Member of the Legislative Council of Western Australia
- In office 22 May 1932 – 16 September 1944
- Preceded by: William Glasheen
- Succeeded by: Anthony Loton
- Constituency: South-East Province

Personal details
- Born: 12 July 1884 Williams, Western Australia
- Died: 16 September 1944 (aged 60) Katanning, Western Australia
- Party: Country

= Harold Piesse =

Australian politician

Harold Vivian Piesse (12 July 1884 – 16 September 1944) was an Australian politician who served as a member of the Legislative Council of Western Australia from 1932 until his death.

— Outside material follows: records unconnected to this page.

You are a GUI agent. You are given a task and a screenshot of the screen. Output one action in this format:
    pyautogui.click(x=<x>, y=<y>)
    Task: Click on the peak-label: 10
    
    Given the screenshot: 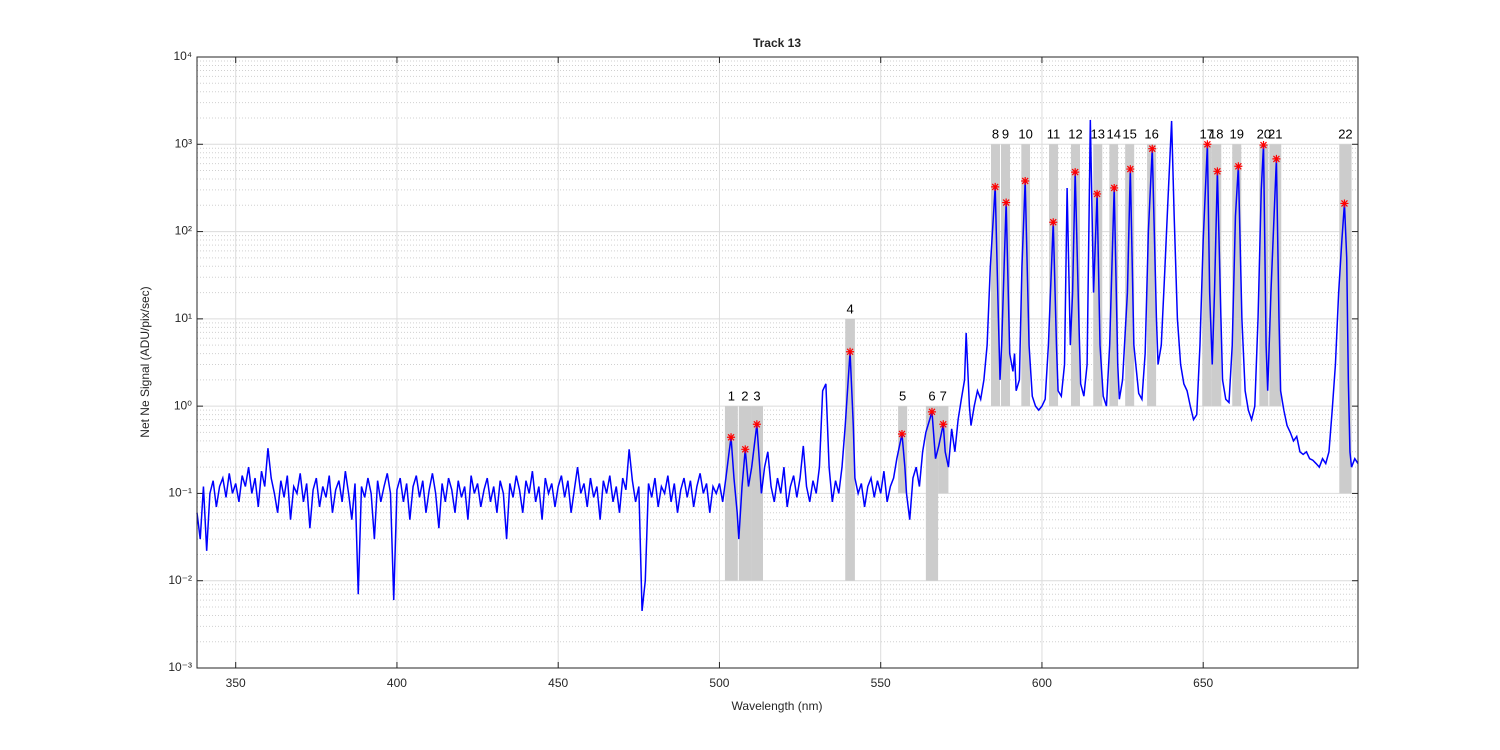 What is the action you would take?
    pyautogui.click(x=1025, y=134)
     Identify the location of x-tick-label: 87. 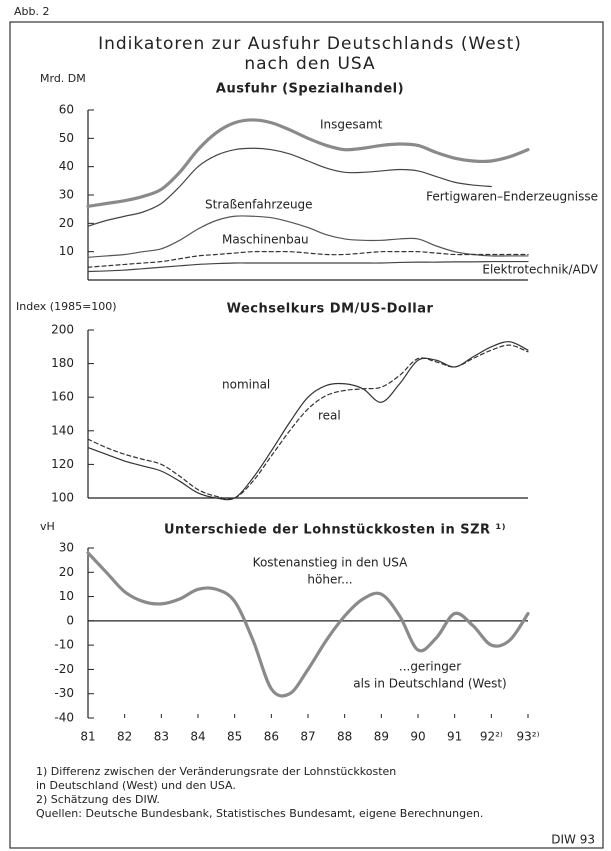
(308, 737). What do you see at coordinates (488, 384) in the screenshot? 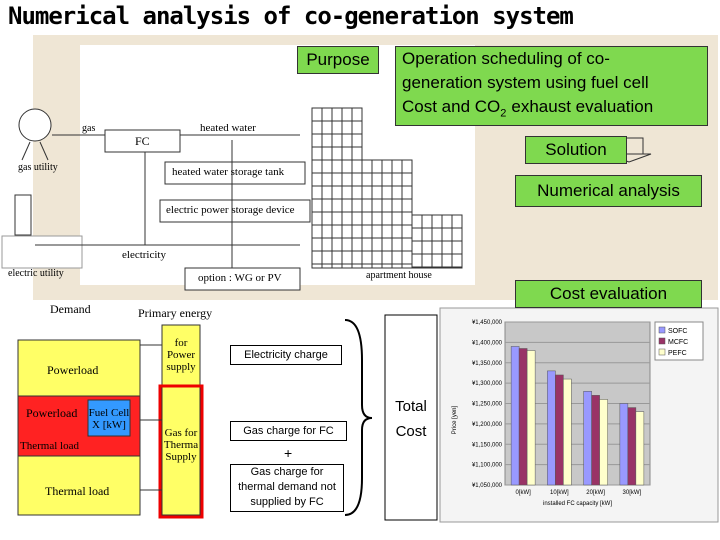
I see `y-tick-label: ¥1,300,000` at bounding box center [488, 384].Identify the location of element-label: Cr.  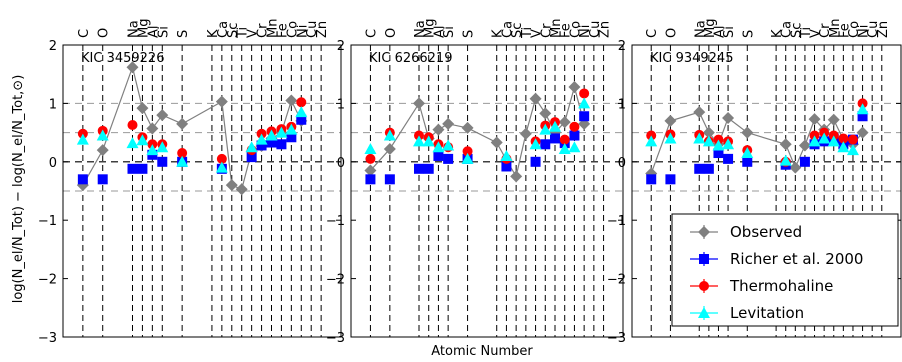
(546, 30).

Piesse was born in Williams, Western Australia, to Mary Elizabeth (née Chipper) and Frederick Henry Piesse. His father and three uncles, Alfred, Arnold, and Charles Piesse, were all members of parliament, while a cousin, Edmund Piesse was a Senator for Western Australia. Piesse attended Hale School in Perth, before going on to Hawkesbury Agricultural College in New South Wales. After returning to his home state, he took over his father's farming interests in the Katanning region, and then his other business interests after his father's death, as well as developing property of his own. Piesse first stood for parliament at a 1931 Legislative Council by-election for South-East Province, (necessitated by the death of Hector Stewart), but was defeated by Alec Thomson. At the 1932 Legislative Council elections, he again contested South-East Province, and won election standing as an "independent Country Party" candidate. At all later elections, he stood as an endorsed Country Party candidate.

Piesse died in Katanning in September 1944, after a period of poor health.